*** RECORDED INFORMATION ***

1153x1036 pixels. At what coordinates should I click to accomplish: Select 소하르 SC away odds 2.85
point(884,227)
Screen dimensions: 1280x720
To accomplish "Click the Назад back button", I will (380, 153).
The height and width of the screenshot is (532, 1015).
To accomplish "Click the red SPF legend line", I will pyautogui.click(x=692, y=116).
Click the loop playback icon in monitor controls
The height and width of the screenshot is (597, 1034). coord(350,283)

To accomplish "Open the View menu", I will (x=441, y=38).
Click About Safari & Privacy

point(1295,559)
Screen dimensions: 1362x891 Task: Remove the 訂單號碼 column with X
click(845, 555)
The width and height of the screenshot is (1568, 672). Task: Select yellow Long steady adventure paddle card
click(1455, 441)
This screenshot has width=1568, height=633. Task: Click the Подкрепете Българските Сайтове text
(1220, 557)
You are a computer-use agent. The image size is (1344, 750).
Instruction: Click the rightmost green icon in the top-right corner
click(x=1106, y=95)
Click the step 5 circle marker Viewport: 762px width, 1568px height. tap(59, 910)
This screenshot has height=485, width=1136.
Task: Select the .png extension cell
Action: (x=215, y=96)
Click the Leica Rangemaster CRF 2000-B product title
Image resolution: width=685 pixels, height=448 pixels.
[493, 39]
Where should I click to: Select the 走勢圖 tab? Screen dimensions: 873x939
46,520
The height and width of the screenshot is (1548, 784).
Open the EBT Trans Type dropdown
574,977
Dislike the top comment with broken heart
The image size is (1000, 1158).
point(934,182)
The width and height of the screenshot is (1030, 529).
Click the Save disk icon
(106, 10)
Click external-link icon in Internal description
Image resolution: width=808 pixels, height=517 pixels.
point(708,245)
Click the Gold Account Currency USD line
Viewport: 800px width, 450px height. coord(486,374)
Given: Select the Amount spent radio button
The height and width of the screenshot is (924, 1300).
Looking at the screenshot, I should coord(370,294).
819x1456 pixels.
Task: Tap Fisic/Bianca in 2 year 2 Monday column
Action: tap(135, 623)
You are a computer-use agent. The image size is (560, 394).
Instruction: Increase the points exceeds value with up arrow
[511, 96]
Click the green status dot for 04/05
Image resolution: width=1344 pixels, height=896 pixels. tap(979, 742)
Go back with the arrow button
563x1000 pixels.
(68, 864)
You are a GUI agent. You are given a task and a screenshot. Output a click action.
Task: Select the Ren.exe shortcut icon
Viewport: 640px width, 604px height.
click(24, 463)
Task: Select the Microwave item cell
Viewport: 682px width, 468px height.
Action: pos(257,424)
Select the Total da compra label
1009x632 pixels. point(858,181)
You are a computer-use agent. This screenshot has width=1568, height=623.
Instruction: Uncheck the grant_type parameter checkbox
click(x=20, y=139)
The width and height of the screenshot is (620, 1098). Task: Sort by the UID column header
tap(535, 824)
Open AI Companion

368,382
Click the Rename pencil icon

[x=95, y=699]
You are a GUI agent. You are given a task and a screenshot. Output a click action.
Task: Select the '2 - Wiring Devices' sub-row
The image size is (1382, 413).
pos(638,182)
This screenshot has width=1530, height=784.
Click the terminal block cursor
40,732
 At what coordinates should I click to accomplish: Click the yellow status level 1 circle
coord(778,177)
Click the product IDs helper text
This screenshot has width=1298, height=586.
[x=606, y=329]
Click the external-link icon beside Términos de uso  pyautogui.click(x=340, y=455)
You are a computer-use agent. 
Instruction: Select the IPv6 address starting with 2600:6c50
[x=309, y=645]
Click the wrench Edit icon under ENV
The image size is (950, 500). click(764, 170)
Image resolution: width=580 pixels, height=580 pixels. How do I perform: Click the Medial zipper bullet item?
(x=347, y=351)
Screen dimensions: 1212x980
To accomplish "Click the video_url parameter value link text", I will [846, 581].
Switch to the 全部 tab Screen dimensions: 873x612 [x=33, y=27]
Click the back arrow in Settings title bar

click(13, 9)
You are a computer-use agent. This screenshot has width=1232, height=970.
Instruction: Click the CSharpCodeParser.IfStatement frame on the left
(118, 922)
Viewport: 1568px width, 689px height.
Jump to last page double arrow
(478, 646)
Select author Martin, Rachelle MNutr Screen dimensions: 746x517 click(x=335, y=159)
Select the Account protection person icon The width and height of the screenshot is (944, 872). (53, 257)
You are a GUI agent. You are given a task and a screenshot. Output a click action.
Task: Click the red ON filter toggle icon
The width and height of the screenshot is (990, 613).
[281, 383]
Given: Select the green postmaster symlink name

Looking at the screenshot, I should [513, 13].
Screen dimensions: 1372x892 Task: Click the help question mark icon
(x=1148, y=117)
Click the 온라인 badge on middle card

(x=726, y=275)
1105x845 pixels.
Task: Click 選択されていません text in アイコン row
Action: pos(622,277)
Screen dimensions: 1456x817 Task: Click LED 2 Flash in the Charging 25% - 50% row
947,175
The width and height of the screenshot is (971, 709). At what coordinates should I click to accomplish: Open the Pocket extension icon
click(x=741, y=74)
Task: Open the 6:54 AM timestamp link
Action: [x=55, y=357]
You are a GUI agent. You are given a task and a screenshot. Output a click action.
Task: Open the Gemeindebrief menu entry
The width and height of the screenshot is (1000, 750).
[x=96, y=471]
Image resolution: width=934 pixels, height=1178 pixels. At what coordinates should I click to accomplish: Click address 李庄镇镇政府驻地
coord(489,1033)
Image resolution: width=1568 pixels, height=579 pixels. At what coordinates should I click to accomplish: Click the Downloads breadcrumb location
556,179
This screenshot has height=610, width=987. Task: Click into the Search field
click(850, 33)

*** End of RECORDED INFORMATION ***

TASK DETAILS: Check the listing above for lines containing the string "computer", and copy each one.

WRITTEN SOLUTION:
You are a computer-use agent. The image size is (1344, 750).
You are a computer-use agent. The image size is (560, 394).
You are a computer-use agent. This screenshot has width=1568, height=623.
You are a computer-use agent. 
You are a computer-use agent. This screenshot has width=1232, height=970.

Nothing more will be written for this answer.